## [Directions]
Lay out the stretch of records that opens with the line containing "1011x1176 pixels. How" and closes with the line containing "pyautogui.click(x=70, y=287)", both included, as a Markdown table with the columns No. and Entry. Put the row number under No. and the line under Entry, and omit blank lines.

## [Data provided]
================================

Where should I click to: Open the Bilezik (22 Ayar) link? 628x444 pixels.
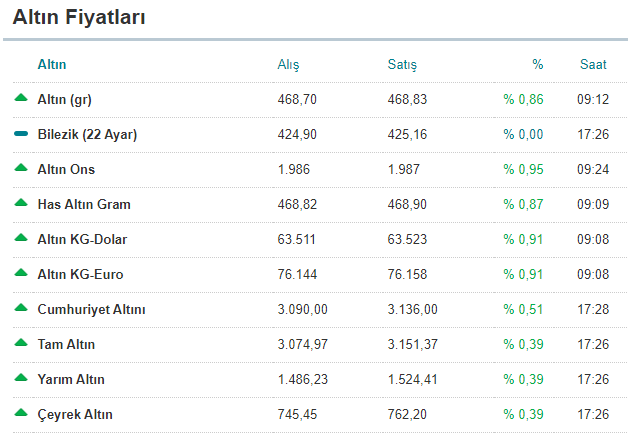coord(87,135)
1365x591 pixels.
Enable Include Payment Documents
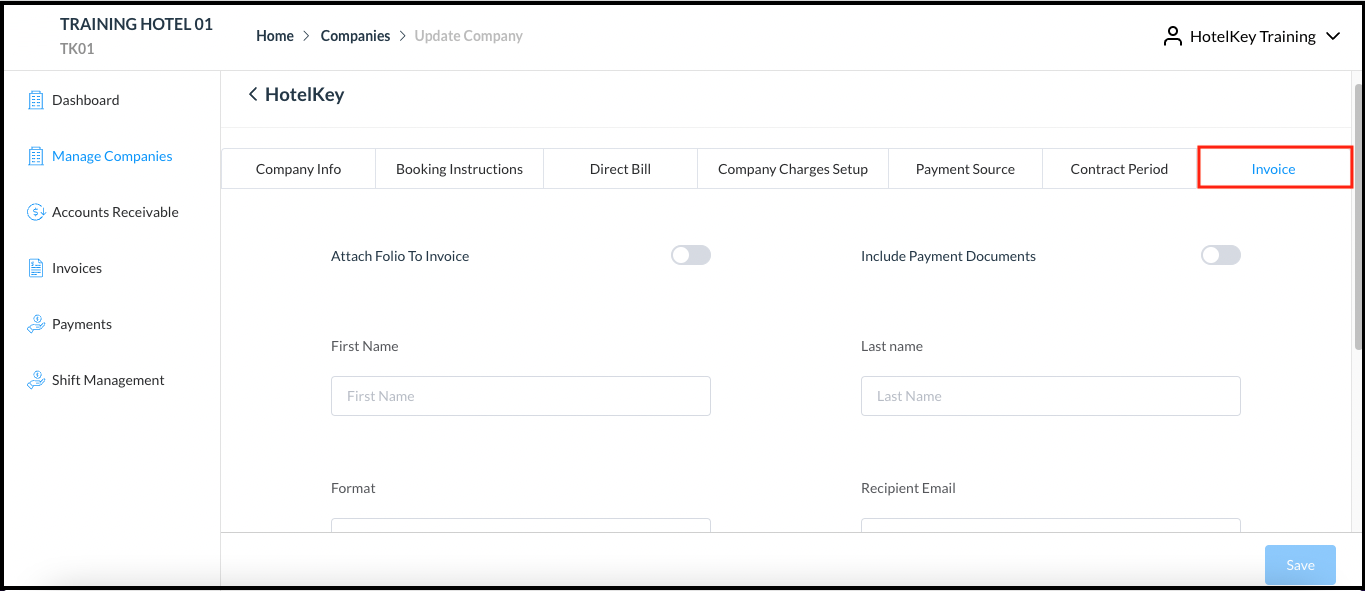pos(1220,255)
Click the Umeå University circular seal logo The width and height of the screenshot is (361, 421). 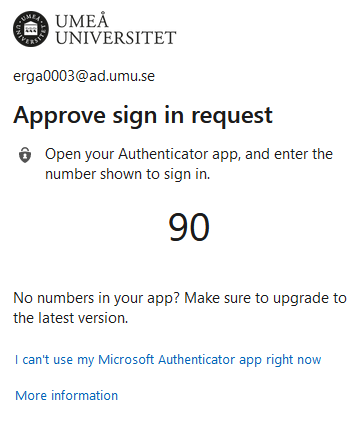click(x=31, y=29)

================================

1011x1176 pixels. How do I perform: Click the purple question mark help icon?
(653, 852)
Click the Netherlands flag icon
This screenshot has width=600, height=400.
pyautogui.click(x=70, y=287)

================================

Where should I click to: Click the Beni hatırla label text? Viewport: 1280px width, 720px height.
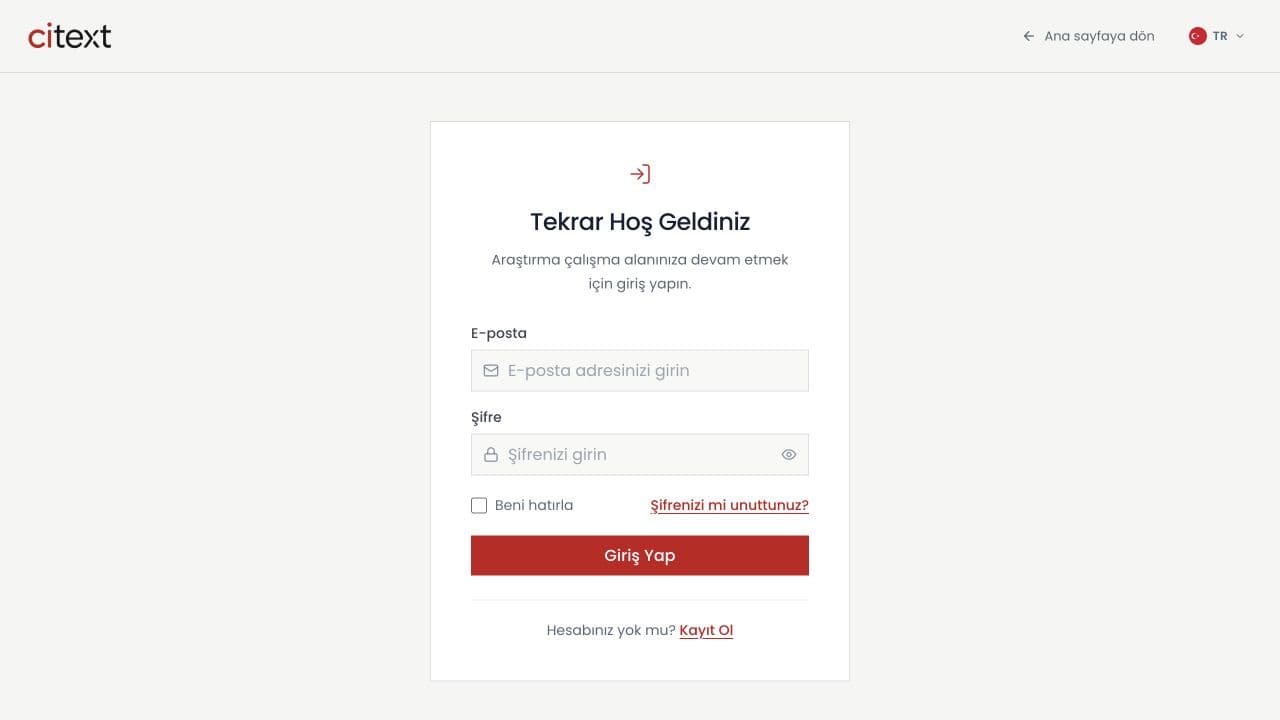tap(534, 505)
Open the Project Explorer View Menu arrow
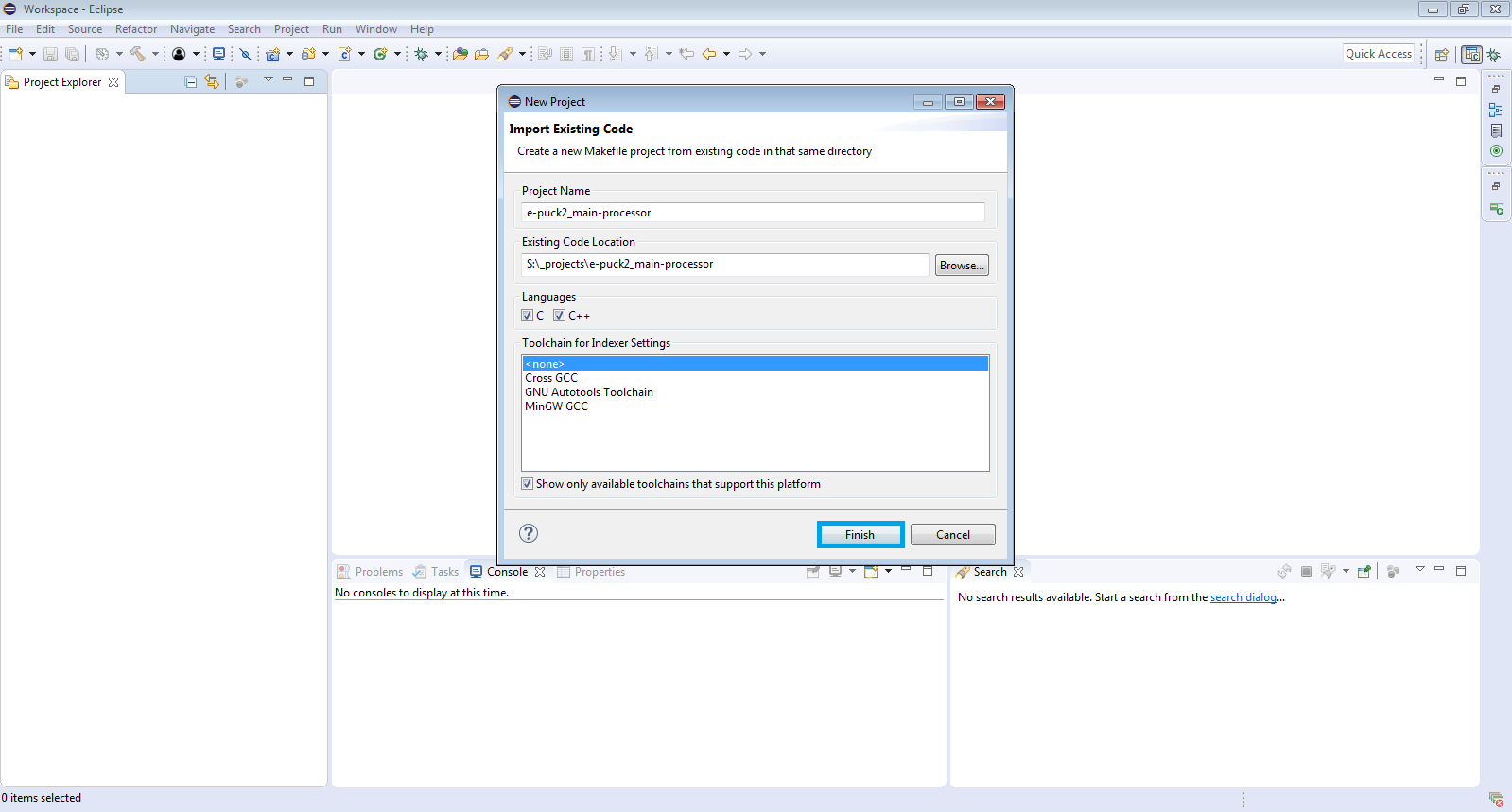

================================

## [Answer to the task]
| No. | Entry |
|---|---|
| 1 | 1011x1176 pixels. How do I perform: Click the purple question mark help icon? |
| 2 | (653, 852) |
| 3 | Click the Netherlands flag icon |
| 4 | This screenshot has width=600, height=400. |
| 5 | pyautogui.click(x=70, y=287) |